Step 6: Do not Close Old Credit Cards

One of the biggest mistakes that people do unknowingly is to close old credit cards. You may have got a new credit card with a bigger limit and better benefits. But that doesn’t mean you have to close your old card.

There are several reasons for insisting on this – leaving old credit cards open gives you longer credit history. The length of your credit history accounts for 10% of your credit score. Thereby, keeping an old card open can boost your score. Similarly, having an old card increases your overall available credit limit, which in turn lowers your credit utilisation rate, thereby improving your credit score.

Step 7: Avoid Applying for Unnecessary Loans/Credit Cards

If you’re on a credit repair mission, then it’s a good idea to avoid applying for new credit cards or loans. Every time you apply for a credit card or loan, it dings up a hard inquiry on your credit report. Though not significant, hard inquiries harm your credit score. And, multiple hard inquiries within a short time can bring down your score.

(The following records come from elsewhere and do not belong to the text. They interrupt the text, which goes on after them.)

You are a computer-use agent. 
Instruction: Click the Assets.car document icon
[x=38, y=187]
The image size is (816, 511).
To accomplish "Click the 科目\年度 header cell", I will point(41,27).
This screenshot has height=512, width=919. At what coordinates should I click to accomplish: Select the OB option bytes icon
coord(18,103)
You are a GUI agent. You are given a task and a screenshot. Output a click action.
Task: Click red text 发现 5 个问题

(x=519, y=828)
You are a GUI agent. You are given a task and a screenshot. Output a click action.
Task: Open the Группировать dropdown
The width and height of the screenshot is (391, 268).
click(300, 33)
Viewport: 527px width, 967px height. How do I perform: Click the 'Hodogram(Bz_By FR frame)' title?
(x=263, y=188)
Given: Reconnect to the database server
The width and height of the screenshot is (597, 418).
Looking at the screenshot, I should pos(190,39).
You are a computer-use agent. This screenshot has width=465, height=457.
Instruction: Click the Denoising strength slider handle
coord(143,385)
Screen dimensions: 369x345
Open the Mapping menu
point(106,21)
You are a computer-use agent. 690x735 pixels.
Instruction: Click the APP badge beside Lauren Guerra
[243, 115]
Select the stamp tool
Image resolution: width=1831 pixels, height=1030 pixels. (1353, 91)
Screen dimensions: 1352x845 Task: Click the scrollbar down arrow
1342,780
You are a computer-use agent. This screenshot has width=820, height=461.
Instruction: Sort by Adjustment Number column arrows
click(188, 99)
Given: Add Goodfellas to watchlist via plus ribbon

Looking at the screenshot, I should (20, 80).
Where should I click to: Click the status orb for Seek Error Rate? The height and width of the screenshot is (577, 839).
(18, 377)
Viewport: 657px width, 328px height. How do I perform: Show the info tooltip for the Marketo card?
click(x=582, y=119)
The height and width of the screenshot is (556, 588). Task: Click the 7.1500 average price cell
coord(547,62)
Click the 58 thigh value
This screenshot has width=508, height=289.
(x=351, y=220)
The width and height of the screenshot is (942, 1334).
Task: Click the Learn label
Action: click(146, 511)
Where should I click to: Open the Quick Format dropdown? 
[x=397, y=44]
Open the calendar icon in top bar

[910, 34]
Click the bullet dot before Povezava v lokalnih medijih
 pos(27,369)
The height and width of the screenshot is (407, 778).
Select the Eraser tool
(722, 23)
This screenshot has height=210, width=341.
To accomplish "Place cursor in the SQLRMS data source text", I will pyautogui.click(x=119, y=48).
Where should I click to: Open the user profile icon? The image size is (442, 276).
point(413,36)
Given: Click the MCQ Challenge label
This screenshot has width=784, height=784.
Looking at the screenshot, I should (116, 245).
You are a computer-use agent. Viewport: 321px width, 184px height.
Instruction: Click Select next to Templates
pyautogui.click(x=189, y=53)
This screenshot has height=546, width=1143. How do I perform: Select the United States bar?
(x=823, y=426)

Step 8: Don’t Be Afraid to Ask for a Credit Limit Increase 

Check with your bank/credit card company to see if you’re eligible for a credit limit increase. The reason for this is simple: the higher your credit limit, the easier it is to stay within the 30% credit utilisation ratio. This can lower your credit utilisation rate in the long term, which helps boost your credit score.

With that said, ensure that you’re responsible with the new increased credit limit. Going over your means and spending more just because you have a higher limit gets you back to square one and can even lead to debt traps.

Step 9: You Need Credit to Build Credit

If your score is low due to a zero credit history, you need to take on new credit. If your low credit score bars you from qualifying for a credit card, you can opt for a secured credit card that comes with easy eligibility. Alternatively, you can also consider a small credit builder loan. Paying your credit card bills/loan EMIs on time can help you build a good repayment history over time. This, in turn, builds your credit score steadily.

Step 10: Keep an Eye on Your Credit Score Regularly 

If you’re looking to improve your credit score, then you must check it regularly. Credit experts recommend checking your credit score once every 3 – 6 months. This gives you an idea of where you stand, whether your efforts are paying off and what you can do to improve it. It’s an excellent way to track your progress.

Wrapping Up

Credit scores don’t magically go from “bad” to “perfect” within a day or two. Credit repair takes planning, time and, of course, patience. Once your credit score starts improving, avoid making any costly credit mistakes that can unravel your hard work.

A good credit score is the cornerstone of financial well-being. Follow the steps listed here and watch your score climb.